>>>

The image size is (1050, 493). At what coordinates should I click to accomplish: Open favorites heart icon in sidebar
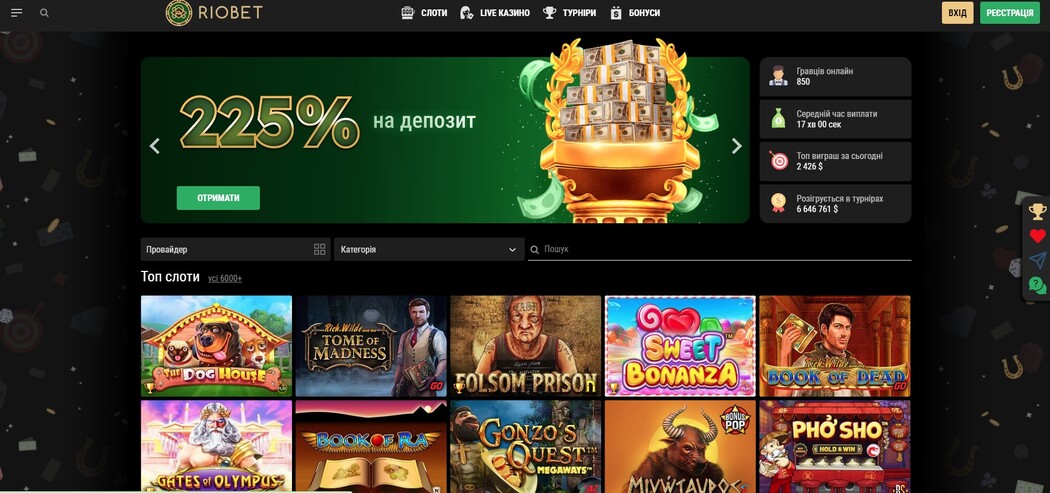coord(1037,236)
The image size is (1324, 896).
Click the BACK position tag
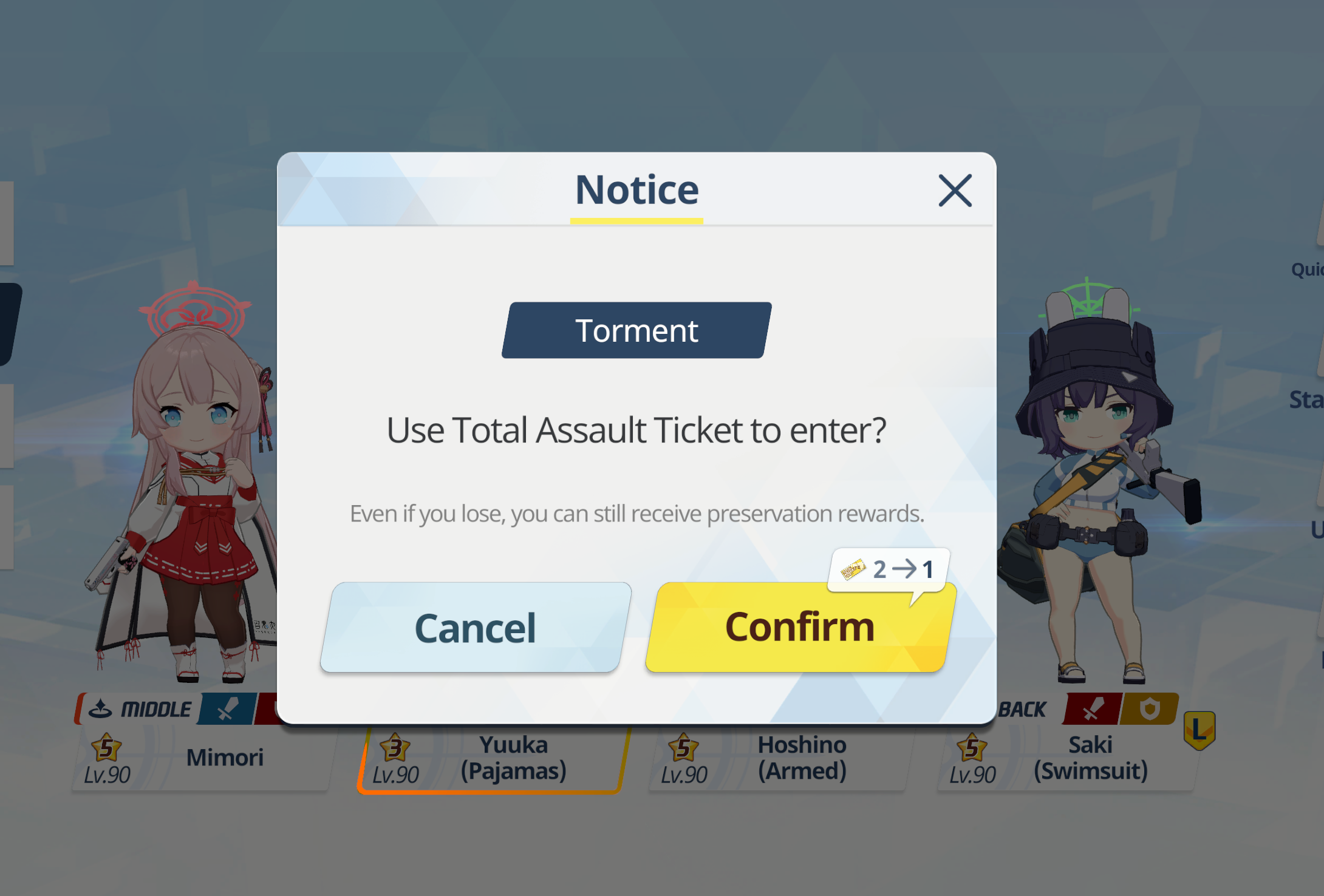click(x=1022, y=709)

<<<

Please set down, exactly and with nothing added, the lines from the line with "The image size is (1324, 896)." to the end of the entries above, omitting pictures.

The image size is (1324, 896).
Click the BACK position tag
click(x=1022, y=709)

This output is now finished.